A topical hypotensive agent, most commonly brimonidine or apraclonidine, is given before the procedure to reduce the risk of a postoperative IOP spike. A gonioscope designed for laser treatment is placed on the eye with methylcellulose, allowing the surgeon to visualize anatomic landmarks, with the goal of recognizing the trabecular meshwork. Care must be taken to identify the Schwalbe line, as this line can be mistaken for pigmented trabecular meshwork in some patients. Individuals with a heavily pigmented trabecular meshwork have a higher risk of postoperative IOP spikes; thus, lower energy settings should be used for these patients.
Common laser settings are shown in Table 13-2. In argon laser trabeculoplasty, a beam is focused at the junction of the anterior nonpigmented and the posterior pigmented edge of the trabecular meshwork (Fig 13-1A). Care must be taken to avoid applying the laser too far posteriorly, as this will promote the formation of focal PAS. The power setting should be titrated to achieve blanching of the trabecular meshwork or small bubble formation. If a large bubble appears, the power is reduced and titrated to achieve the desired endpoint. Approximately 40–50 spots are applied over 180° of the TM. Usually, only half of the TM is treated to reduce the risk of postoperative IOP spikes and to allow for a second treatment if necessary in the future.
________________
### ACTIVITY
Reproduce the passage of the laser trabeculoplasty text word for word, from "Common laser settings" up to and including "in the future.".

### INFORMATION SUPPLIED
________________
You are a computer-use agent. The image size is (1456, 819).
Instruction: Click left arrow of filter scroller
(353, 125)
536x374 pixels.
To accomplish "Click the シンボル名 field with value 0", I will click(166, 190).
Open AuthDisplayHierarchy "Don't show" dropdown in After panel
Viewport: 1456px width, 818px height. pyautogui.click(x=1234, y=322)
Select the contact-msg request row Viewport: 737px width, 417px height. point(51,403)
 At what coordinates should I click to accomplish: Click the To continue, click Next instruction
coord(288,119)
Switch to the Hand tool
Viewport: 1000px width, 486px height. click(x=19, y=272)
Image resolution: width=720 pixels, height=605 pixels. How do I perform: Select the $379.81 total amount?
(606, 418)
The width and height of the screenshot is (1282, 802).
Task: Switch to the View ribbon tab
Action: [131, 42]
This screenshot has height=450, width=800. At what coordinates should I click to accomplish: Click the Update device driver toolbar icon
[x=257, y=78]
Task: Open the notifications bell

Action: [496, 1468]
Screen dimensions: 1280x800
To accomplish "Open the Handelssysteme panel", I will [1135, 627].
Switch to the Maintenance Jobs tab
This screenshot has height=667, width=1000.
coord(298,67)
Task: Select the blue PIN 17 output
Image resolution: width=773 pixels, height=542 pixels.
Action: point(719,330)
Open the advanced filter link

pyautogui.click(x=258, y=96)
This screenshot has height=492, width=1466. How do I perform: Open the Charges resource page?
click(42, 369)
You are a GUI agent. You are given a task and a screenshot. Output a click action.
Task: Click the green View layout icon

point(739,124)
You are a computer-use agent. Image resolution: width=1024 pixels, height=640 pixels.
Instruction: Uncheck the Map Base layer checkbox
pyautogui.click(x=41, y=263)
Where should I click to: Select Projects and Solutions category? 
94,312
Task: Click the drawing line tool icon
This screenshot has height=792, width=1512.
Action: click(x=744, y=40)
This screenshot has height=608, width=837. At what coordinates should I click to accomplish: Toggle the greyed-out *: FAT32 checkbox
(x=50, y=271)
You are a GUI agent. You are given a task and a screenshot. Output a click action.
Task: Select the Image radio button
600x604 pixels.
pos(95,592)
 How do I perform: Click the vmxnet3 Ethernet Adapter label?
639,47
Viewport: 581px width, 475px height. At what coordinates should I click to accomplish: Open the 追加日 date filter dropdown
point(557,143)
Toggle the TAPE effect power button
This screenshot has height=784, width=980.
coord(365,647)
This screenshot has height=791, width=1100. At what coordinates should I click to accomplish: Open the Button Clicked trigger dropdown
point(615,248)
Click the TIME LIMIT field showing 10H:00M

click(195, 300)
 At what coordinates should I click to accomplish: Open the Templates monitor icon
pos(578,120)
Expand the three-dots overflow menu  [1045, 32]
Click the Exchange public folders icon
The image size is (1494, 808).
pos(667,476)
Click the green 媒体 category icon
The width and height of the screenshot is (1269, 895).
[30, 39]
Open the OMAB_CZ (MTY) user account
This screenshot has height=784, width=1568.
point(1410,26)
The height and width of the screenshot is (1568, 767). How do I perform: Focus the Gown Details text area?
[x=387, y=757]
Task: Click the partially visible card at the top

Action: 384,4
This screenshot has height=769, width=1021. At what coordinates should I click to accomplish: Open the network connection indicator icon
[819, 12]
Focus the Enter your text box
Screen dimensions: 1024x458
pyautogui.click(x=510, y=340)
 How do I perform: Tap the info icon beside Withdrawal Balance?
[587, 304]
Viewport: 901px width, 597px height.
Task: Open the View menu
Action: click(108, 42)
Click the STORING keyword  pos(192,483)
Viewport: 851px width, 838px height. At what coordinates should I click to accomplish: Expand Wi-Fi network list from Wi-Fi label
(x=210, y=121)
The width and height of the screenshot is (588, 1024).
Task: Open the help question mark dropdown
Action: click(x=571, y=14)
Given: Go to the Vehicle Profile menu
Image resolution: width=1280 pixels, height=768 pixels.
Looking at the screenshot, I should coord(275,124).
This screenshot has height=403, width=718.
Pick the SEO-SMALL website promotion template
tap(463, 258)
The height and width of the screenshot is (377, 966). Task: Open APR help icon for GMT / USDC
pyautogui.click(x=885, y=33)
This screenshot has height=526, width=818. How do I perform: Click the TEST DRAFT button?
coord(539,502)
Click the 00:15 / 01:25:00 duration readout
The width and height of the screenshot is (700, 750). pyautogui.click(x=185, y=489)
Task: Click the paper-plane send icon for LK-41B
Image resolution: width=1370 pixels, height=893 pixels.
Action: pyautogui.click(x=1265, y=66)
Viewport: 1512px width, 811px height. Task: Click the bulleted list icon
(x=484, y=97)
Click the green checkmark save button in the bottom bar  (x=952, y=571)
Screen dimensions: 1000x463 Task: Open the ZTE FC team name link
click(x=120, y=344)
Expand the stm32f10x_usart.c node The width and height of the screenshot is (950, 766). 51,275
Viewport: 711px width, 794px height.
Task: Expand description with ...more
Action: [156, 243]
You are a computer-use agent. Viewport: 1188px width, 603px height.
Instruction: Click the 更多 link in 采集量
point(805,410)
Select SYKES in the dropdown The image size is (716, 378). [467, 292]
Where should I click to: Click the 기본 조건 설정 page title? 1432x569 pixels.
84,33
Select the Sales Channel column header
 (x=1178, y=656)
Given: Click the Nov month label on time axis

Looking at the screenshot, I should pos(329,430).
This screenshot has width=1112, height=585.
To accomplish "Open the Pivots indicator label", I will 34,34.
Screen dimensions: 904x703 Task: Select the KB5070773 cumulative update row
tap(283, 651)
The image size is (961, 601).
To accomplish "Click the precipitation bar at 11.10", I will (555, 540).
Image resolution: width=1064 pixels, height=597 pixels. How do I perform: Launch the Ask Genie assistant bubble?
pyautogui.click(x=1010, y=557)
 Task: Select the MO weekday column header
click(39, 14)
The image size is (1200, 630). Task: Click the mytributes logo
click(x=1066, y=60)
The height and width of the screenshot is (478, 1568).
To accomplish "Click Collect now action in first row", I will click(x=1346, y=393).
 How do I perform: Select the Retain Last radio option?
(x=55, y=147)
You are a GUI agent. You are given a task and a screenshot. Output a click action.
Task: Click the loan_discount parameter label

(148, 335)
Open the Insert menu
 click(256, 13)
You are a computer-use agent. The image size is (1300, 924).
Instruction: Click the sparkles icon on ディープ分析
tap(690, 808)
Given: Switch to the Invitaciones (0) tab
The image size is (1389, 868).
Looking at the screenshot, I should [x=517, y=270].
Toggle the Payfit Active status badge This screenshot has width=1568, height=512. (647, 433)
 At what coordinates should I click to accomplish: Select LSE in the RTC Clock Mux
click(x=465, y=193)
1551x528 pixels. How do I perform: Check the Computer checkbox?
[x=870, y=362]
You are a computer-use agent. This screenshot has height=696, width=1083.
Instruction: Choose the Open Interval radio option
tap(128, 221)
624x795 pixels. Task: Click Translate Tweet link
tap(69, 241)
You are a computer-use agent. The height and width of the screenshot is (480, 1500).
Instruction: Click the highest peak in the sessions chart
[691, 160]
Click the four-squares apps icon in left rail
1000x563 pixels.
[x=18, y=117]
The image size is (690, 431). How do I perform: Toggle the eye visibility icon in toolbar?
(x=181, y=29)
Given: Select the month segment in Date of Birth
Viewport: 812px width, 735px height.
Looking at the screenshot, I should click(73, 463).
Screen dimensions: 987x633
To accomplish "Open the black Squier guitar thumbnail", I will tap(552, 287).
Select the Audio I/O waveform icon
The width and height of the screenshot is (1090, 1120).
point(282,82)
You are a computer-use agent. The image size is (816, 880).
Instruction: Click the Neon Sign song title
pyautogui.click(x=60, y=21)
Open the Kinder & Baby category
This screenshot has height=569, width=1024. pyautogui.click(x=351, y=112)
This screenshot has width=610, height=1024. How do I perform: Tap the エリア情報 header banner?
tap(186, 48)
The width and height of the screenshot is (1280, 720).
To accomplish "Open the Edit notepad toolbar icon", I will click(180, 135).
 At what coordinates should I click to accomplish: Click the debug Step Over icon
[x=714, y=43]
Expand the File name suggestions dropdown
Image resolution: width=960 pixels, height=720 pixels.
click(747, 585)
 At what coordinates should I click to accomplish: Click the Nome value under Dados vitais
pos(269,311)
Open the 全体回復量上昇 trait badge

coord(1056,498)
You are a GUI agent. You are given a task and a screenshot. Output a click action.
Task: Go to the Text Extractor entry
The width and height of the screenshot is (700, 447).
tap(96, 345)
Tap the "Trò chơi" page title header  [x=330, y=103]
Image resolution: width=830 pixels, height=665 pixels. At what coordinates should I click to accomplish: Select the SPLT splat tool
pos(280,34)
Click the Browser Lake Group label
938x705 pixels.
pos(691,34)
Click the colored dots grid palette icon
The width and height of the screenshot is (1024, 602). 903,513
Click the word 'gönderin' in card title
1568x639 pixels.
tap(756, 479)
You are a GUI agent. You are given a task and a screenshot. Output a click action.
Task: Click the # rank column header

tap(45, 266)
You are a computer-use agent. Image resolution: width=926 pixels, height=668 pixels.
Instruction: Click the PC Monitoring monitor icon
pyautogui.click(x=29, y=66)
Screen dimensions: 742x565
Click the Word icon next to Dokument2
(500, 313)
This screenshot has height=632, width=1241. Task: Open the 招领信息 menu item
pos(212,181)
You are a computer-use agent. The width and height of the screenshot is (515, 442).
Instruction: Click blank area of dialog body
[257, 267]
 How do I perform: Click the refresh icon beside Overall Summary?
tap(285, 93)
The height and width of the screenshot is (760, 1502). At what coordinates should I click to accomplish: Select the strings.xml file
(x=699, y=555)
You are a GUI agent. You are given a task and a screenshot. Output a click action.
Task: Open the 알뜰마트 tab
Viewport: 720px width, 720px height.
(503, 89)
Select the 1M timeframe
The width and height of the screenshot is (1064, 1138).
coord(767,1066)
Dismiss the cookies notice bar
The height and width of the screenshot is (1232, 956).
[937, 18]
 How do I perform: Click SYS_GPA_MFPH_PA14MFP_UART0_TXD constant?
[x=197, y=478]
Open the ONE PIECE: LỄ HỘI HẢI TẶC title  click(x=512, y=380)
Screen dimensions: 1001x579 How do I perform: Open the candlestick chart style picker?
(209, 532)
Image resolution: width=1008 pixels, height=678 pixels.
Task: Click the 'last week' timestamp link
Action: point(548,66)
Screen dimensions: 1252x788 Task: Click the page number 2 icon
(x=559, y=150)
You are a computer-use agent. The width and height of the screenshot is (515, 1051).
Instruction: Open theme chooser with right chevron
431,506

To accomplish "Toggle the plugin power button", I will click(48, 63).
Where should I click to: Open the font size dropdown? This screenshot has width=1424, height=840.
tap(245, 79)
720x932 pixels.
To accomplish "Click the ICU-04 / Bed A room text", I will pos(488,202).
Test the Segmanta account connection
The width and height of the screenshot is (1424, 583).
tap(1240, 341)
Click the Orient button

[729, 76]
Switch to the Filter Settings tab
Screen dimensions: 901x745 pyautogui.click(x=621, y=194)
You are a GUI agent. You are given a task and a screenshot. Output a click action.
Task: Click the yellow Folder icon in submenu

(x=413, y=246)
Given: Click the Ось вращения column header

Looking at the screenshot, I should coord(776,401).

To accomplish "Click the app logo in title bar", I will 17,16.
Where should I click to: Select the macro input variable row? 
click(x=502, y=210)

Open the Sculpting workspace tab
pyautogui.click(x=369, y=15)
________________
### THE ANSWER
Common laser settings are shown in Table 13-2. In argon laser trabeculoplasty, a beam is focused at the junction of the anterior nonpigmented and the posterior pigmented edge of the trabecular meshwork (Fig 13-1A). Care must be taken to avoid applying the laser too far posteriorly, as this will promote the formation of focal PAS. The power setting should be titrated to achieve blanching of the trabecular meshwork or small bubble formation. If a large bubble appears, the power is reduced and titrated to achieve the desired endpoint. Approximately 40–50 spots are applied over 180° of the TM. Usually, only half of the TM is treated to reduce the risk of postoperative IOP spikes and to allow for a second treatment if necessary in the future.